Home supervision is strengthened; electronic monitoring may
start. Weekly meetings bring the probation officer together
with the teen and his family members, school administrators
and teachers, counselors and social workers.
Santa Cruz County — which includes the southern agricultural
town of Watsonville, home to a growing Latino and Mexican
community, as well as the more affluent beach city of Santa
Cruz to the north — provides a pretty accurate snapshot of
teens in the U.S. juvenile justice system: Eighty percent
are involved with drugs.
But that picture brightens considerably when a teen comes
into the county’s
Alcohol and Drug Program,
which has
undergone major reform in the past few years. Incoming youth
are immediately screened and assessed; families are
encouraged to take part in a “wraparound” treatment team
that can include everyone from parents and cousins to
probation officers, mental health counselors and the
family’s clergy.
Frequent urine testing — used despite heated debate in the
field over its value — leads to swift consequences: one drug
court judge keeps a grab bag on the bench, to reward a
teenager's good test results with movie passes, CDs and
cookies. A bad outcome may result in anything from an essay
to a strict curfew.
“What we do better now is coordinate the different offices,”
says Jeffrey Bidmon, assistant division director of the
Santa Cruz County Probation Department. “In the old days,
the treatment provider would have to hide any knowledge
about the teen's drug use from the probation officer. They
weren't on the same page about therapeutic treatment; it was
more about law enforcement, a belief that “We'll teach 'em a
lesson.”’
The Santa Cruz County Mental Health & Substance Abuse
Services also has supplemented the traditional 12-Step
programs associated with Alcoholics Anonymous with something
called The Seven Challenges, a behavioral therapy designed
to help adolescents make healthy decisions about their
lives. It builds on studies that have found that those who
successfully break addictions pass through five stages:
pre-contemplation, contemplation, preparation, action and
maintenance.

--- Recorded information ---
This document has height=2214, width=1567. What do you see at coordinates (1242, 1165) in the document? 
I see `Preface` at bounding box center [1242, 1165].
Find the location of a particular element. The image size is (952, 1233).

--- Tasks for this exercise ---
A. In the passage on Santa Cruz County's juvenile drug treatment, what position does Jeffrey Bidmon hold?
B. From the passage on Santa Cruz County's juvenile drug treatment, reproduce word for word the section that begins with the words containing "Home supervision is" and ends with "and social workers.".
C. Carry the passage on Santa Cruz County's juvenile drug treatment forward, beginning after its final sentence.

--- Answer set ---
A. He is assistant division director of the Santa Cruz County Probation Department.

B.
Home supervision is strengthened; electronic monitoring may
start. Weekly meetings bring the probation officer together
with the teen and his family members, school administrators
and teachers, counselors and social workers.

C.
The changes in Santa Cruz are part of a broad-based, $21
million initiative introduced in 10 cities around the
country by the Robert Wood Johnson Foundation. Called
Reclaiming Futures, the program is aimed at improving drug
and alcohol treatment for young people in trouble with the
law over a five-year period.
As evidence-based practice becomes the guiding principle of
all medicine — from cancer to heart disease, and now
depression and addiction — the science has begun trickling
down from the lab to the real world. Multi-systemic therapy,
also known as “ecological intervention” and “integrated
treatment,” is one of the strongest. Regardless of its name,
it draws on family involvement and looks at the teenager
within a larger universe of family, school and the criminal
justice system.
The paradigm shift — looking at drug addiction as a public
health problem, not a criminal justice matter — has had
remarkable results. Officials say the number of youths
incarcerated in Juvenile Hall has been drastically cut, from
a daily high of 60 to 70 in 1997 to 12 on a recent day this
year.
“You can provide effective treatment in the community for
$4,000 a year,” says Bidmon. “Or you can spend $45,000 to
$80,000 a year for a residential, in-custody program. We had
to take a look at what position we wanted to stand for.”